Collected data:

□ □ □ □

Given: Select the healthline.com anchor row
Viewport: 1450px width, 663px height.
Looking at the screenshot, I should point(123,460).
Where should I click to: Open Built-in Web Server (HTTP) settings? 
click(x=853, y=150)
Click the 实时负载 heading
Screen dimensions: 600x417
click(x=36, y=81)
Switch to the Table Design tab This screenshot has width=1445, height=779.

□ □ □ □

-- Assignment --
Top to bottom, set down the entries above word for word.

-- Response to the task --
Given: Select the healthline.com anchor row
Viewport: 1450px width, 663px height.
Looking at the screenshot, I should point(123,460).
Where should I click to: Open Built-in Web Server (HTTP) settings? 
click(x=853, y=150)
Click the 实时负载 heading
Screen dimensions: 600x417
click(x=36, y=81)
Switch to the Table Design tab This screenshot has width=1445, height=779.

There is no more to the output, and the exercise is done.